Doing simulations on the hierarchy - recalculating price

If we change something in the price of one of the nodes at the lowest level of the hierarchy, then that would obviously affect the price of the product at the top of the hierarchy. So how can we recalculate price? The "brute force" way is of course to re-run the sweeping query above, and run through the entire hierarchy again. But now that we have the intermediate prices, we can do this much more intelligently.

Essentially what we will do is, when we do the update of the price of the COST_COMPONENT, we will at the same time also update all of the intermediate prices above it. And, consequently, also recalculate the price of the top-level of the hierarchy, the PRODUCT level.

Here's the query that I wrote:

//Changing the price of ONE COST_COMPONENT
match (n6:COST_COMPONENT)
with n6, n6.price as OLDPRICE limit 1
set n6.price = n6.price*10
with n6.price-OLDPRICE as PRICEDIFF,n6
match n6-[r5:PART_OF]->(n5:COST)-[r4:PART_OF]->(n4:COST_SUBTYPE)-[r3:PART_OF]->(n3:COST_TYPE)-[r2:PART_OF]->(n2:COST_GROUP)-[r1:PART_OF]-(n1:PRODUCT)
set n5.price=n5.price+(PRICEDIFF*r5.quantity),
n4.price=n4.price+(PRICEDIFF*r5.quantity*r4.quantity),
n3.price=n3.price+(PRICEDIFF*r5.quantity*r4.quantity*r3.quantity),
n2.price=n2.price+(PRICEDIFF*r5.quantity*r4.quantity*r3.quantity*r2.quantity),
n1.price=n1.price+(PRICEDIFF*r5.quantity*r4.quantity*r3.quantity*r2.quantity*r1.quantity)
return PRICEDIFF, n1.price;

It basically does a couple of things:

  • it takes 1 COST_COMPONENT, and extracts the price (OLDPRICE)
  • it changes the price of that COST_COMPONENT to *10 as expensive
  • it stores the price difference between old and new price in a PRICEDIFF variable
  • it then runs through all the levels ABOVE the COST_COMPONENT involved, and changes the intermediate pricing of those nodes. By doing so, we get the new price at the top of the hierarchy.

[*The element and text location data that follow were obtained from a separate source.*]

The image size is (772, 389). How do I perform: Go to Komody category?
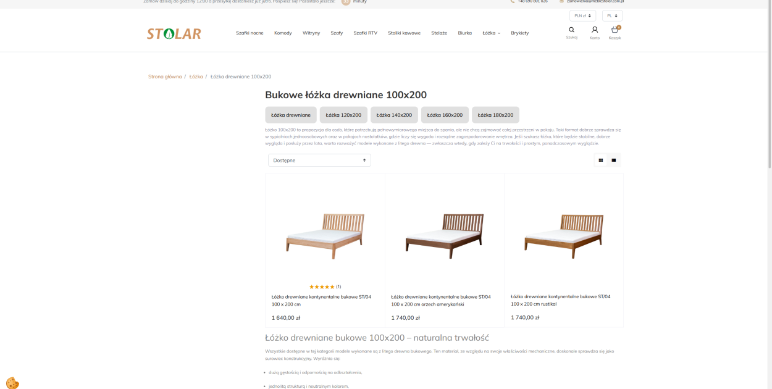(x=283, y=33)
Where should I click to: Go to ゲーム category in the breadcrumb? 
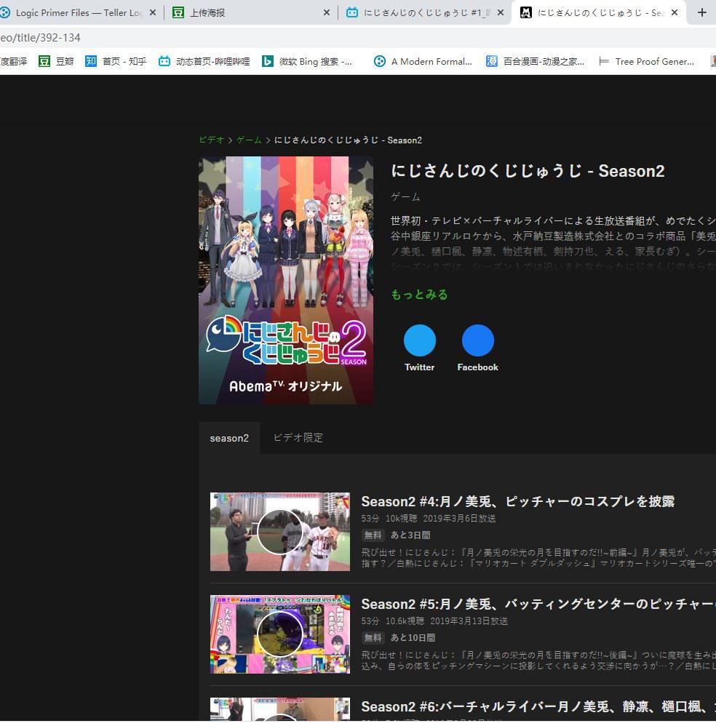tap(249, 140)
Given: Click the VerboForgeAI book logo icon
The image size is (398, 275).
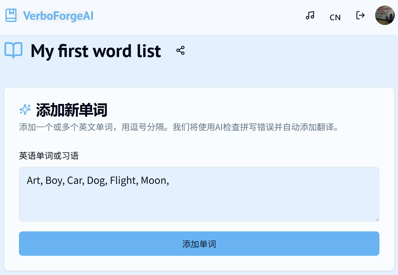Looking at the screenshot, I should click(x=11, y=15).
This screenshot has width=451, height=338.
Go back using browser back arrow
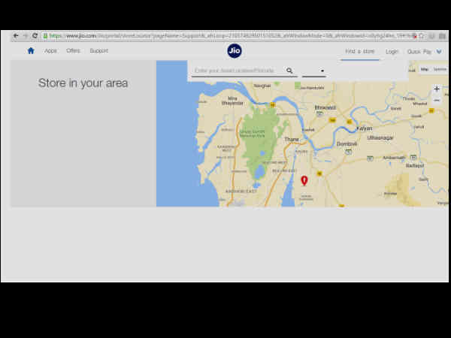(x=16, y=35)
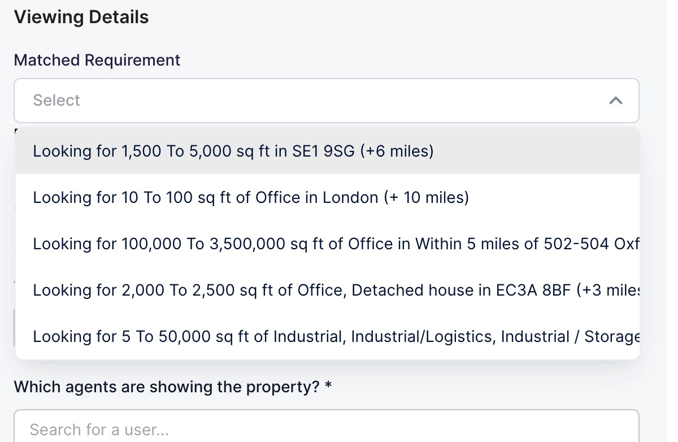Click the "Viewing Details" heading
This screenshot has width=678, height=442.
[81, 17]
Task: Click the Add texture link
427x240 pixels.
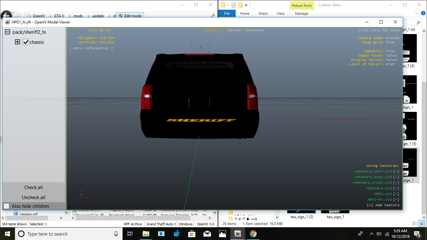Action: [x=383, y=205]
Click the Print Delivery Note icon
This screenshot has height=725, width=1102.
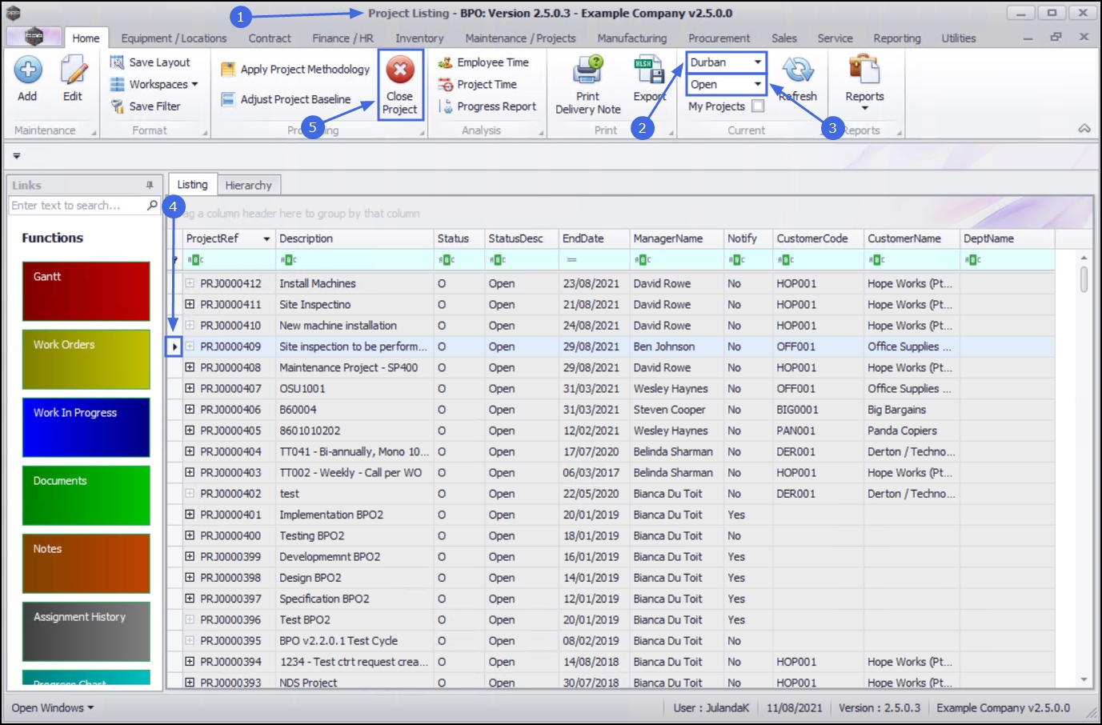coord(587,71)
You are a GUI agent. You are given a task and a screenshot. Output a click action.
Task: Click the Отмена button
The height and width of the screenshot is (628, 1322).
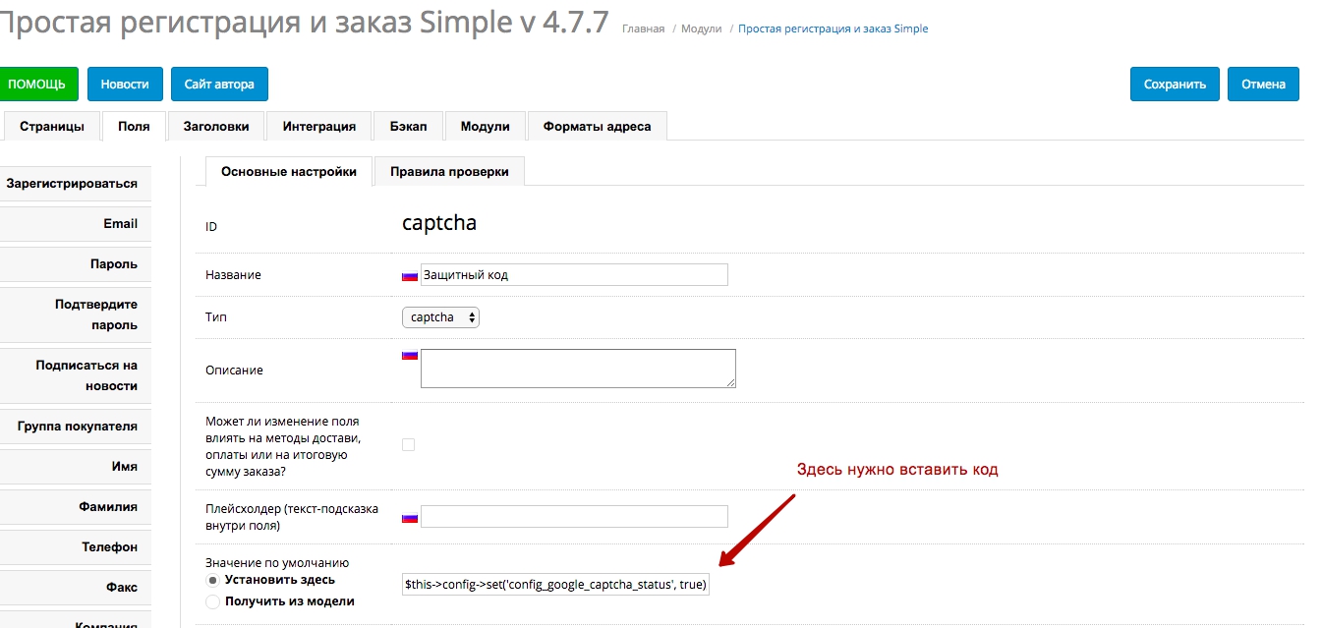(1263, 85)
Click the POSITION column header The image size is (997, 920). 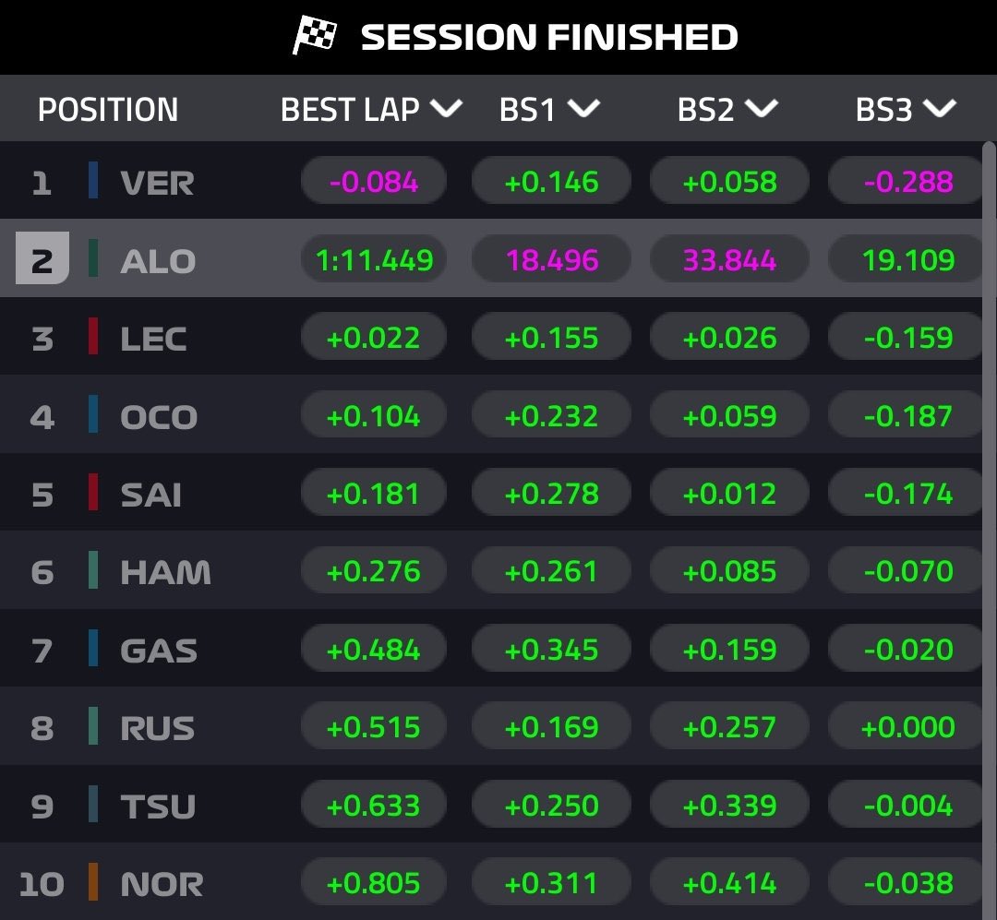(x=108, y=110)
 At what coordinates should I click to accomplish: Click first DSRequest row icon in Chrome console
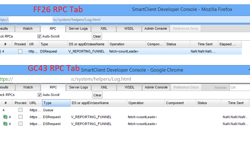click(5, 117)
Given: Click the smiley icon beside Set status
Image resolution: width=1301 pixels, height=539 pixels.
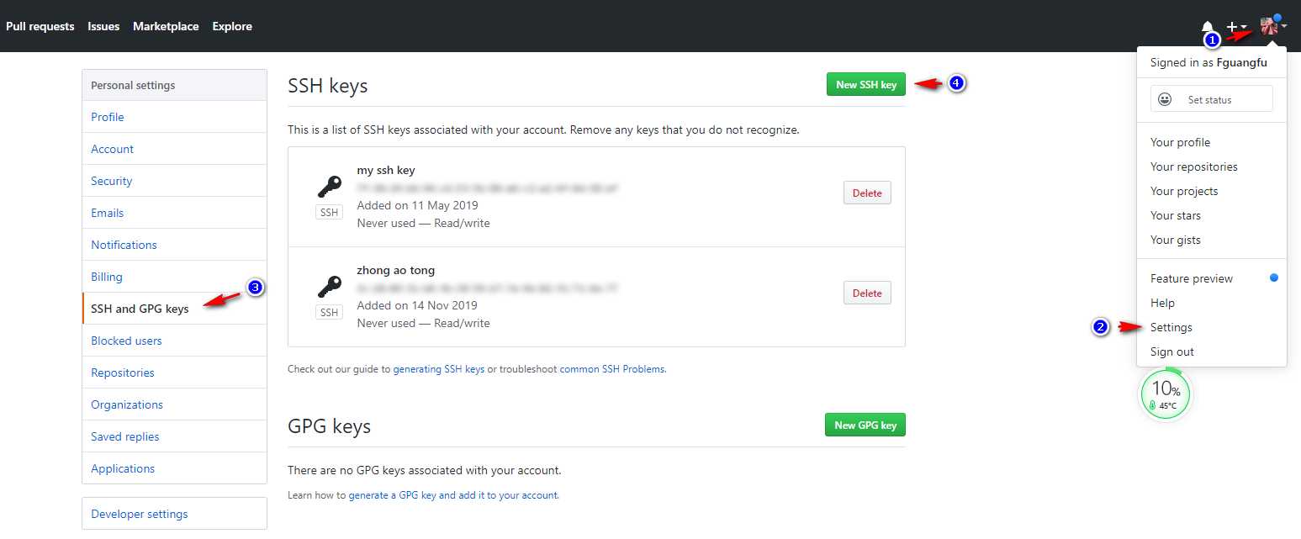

the result of that changes is also there instantaneously:
We can do the same thing for a hundred COST_COMPONENTS at a time, and still get instantaneous responses. In the following query we increase the pricing of 100 COST_COMPONENTS with 5%:

//Changing the price of ONE HUNDRED COST_COMPONENTS
match (n6:COST_COMPONENT)
with n6, n6.price as OLDPRICE limit 100
set n6.price = round(n6.price*1.05)
with n6.price-OLDPRICE as PRICEDIFF,n6
match n6-[r5:PART_OF]->(n5:COST)-[r4:PART_OF]->(n4:COST_SUBTYPE)-[r3:PART_OF]->(n3:COST_TYPE)-[r2:PART_OF]->(n2:COST_GROUP)-[r1:PART_OF]-(n1:PRODUCT)
set n5.price=n5.price+(PRICEDIFF*r5.quantity),
n4.price=n4.price+(PRICEDIFF*r5.quantity*r4.quantity),
n3.price=n3.price+(PRICEDIFF*r5.quantity*r4.quantity*r3.quantity),
n2.price=n2.price+(PRICEDIFF*r5.quantity*r4.quantity*r3.quantity*r2.quantity),
n1.price=n1.price+(PRICEDIFF*r5.quantity*r4.quantity*r3.quantity*r2.quantity*r1.quantity)
return PRICEDIFF, n1.price;

And the result is there immediately (160ms):

According to the intermediate pricing, the pricing should now be as follows:
If we do another sweeping price calculation then we see that this approach is indeed correct.
Yey!

Conclusion

All of the queries that I wrote for this blogpost are available in the gist over here. If you would run them in your neo4j instance you would be able to create a hierarchy yourself and take a look at the results. Just beware that the hierarchy that I created is quite big, and that some of the transactions involve hundreds of thousands of updates to neo4j in one transaction - and your machine has to be able to do that (mine bombed out on a number of occasions).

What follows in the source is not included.